When I think about my childhood, the first thing that comes to mind isn’t material possessions—it’s the feeling of being enjoyed. My parents genuinely loved raising us. Of course, there were rules and responsibilities, but underneath it all, there was laughter, affection, and a clear sense that we weren’t a burden. We were their joy.

Now, as a parent myself, I carry that lesson forward. I enjoy my kids—not in some abstract, “kids are great” kind of way, but in the daily, ordinary moments that too often get overlooked. I enjoy their chatter in the backseat, their messy creativity at the kitchen table, even the questions that come right when I’m trying to concentrate. These aren’t disruptions; they’re the soundtrack of a life worth living.

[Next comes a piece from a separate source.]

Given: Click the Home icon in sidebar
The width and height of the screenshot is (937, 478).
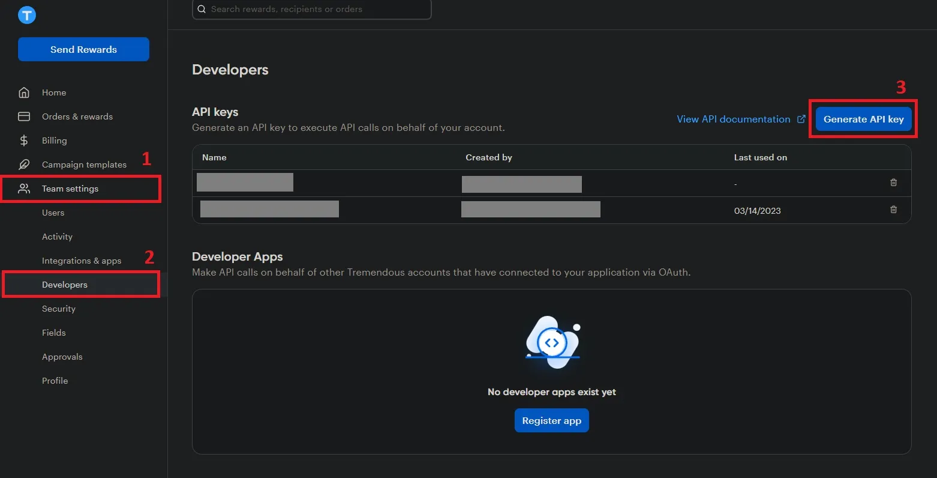Looking at the screenshot, I should [x=23, y=92].
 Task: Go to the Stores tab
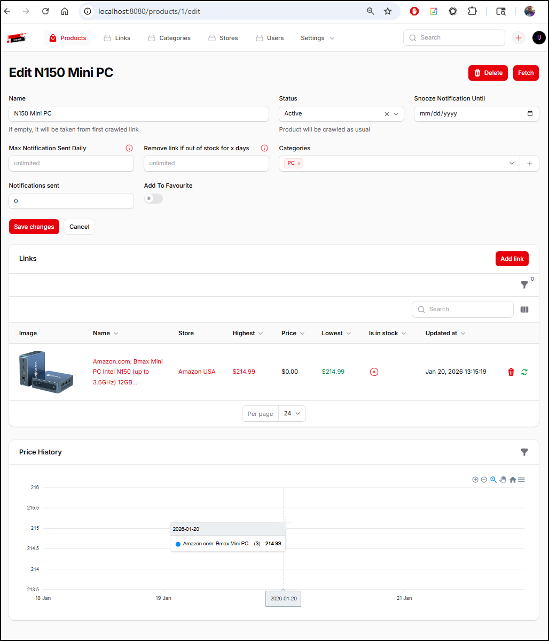[x=223, y=38]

But if I’m honest, I don’t see this same approach reflected often in today’s parenting culture. Somewhere along the way, parenting seems to have become tangled up with performance. Many parents feel pressured to check boxes, hit milestones, and manage their children like projects rather than simply being with them. Social media amplifies it—highlight reels of picture-perfect families can leave us feeling that we’re always falling short. Add to that the hustle culture that glorifies productivity above all else, and suddenly children begin to look less like companions in life and more like obstacles to efficiency.

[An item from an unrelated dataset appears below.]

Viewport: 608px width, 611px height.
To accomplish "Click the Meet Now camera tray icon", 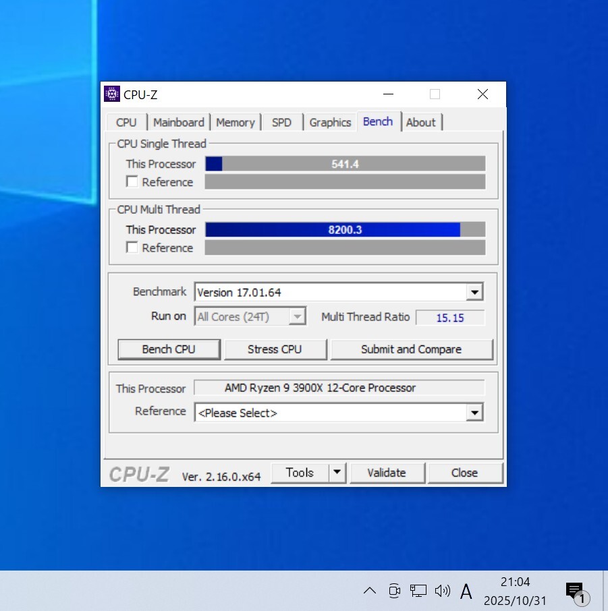I will 395,591.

This is where enjoyment has quietly slipped out of the equation. Parents are present physically but not always emotionally. We shuttle kids from one activity to another, scroll our phones while sitting beside them, and sometimes mistake provision for connection. But kids notice. They can feel whether they are being enjoyed or managed.

What seems to be missing is engagement. True enjoyment doesn’t mean life is easy or that kids never misbehave. It means choosing to meet them where they are—with curiosity, humor, and patience. It means setting aside the to-do list sometimes to sit on the floor and play, to really listen to their endless stories, or to share in their silliness without rushing them along. Those are the moments that build trust and connection—the kind of foundation that lasts long after childhood.

Parenting should not be framed as a burden. It’s not a detour from “real life.” It is life, and it’s meant to be lived with joy. My parents modeled this for me by showing that even in the hard days, they liked having us around. And now I want my children to grow up with the same certainty: not only are they loved, but they are enjoyed.

The world doesn’t need more perfect parents. It needs more present ones. Parents who see their children not as people to be managed, but as treasures to be delighted in. The messy, unpredictable, ordinary days are where enjoyment lives. That is the connection we’re all longing for, and that is the legacy worth passing down.